* _Task directions_
The lines below that include "прайс" are to be found and copied.

--- Source data ---

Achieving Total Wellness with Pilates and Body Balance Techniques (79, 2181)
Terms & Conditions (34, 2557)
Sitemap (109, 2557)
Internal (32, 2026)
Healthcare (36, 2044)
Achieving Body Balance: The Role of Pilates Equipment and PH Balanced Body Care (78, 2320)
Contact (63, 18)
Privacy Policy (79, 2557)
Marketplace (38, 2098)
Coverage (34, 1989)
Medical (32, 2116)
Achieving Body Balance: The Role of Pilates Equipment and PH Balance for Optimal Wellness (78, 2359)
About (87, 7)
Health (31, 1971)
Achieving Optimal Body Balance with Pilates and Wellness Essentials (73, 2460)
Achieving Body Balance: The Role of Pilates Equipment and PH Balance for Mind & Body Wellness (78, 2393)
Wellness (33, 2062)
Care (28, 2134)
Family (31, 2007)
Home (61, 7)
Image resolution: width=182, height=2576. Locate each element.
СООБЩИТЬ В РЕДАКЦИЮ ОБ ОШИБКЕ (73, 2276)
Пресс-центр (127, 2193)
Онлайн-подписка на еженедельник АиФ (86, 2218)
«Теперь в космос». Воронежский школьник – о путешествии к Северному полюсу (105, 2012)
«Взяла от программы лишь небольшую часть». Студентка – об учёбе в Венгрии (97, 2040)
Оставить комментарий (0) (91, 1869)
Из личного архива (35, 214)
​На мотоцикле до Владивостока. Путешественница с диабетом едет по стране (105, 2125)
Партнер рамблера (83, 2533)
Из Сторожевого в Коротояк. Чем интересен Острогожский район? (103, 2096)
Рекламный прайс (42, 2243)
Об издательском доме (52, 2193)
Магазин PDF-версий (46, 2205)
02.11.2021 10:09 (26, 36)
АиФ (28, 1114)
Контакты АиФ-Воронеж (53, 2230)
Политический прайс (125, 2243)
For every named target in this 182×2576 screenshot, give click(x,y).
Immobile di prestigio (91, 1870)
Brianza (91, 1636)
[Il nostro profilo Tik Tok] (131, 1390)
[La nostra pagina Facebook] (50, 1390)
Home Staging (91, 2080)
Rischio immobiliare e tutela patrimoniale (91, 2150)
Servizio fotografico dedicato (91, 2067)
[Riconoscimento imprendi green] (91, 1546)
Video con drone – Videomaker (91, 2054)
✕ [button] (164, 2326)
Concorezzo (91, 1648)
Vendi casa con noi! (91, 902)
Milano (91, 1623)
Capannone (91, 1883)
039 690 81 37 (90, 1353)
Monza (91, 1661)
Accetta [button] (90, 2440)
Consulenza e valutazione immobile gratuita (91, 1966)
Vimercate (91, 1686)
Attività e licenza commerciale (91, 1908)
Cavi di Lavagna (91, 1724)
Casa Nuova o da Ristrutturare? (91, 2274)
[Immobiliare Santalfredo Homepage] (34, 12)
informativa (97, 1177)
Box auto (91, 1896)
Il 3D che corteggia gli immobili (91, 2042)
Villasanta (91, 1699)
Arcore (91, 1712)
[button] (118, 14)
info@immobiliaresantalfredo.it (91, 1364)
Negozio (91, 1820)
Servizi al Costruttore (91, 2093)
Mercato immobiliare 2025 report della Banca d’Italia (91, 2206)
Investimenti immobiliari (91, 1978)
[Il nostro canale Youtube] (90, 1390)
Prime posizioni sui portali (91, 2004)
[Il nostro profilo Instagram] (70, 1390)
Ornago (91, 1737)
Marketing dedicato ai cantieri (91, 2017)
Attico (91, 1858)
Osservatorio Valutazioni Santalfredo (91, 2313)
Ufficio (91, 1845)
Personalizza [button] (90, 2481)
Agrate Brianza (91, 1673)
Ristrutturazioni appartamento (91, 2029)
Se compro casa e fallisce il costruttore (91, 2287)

---

* _Your solution_
Рекламный прайс (42, 2243)
Политический прайс (125, 2243)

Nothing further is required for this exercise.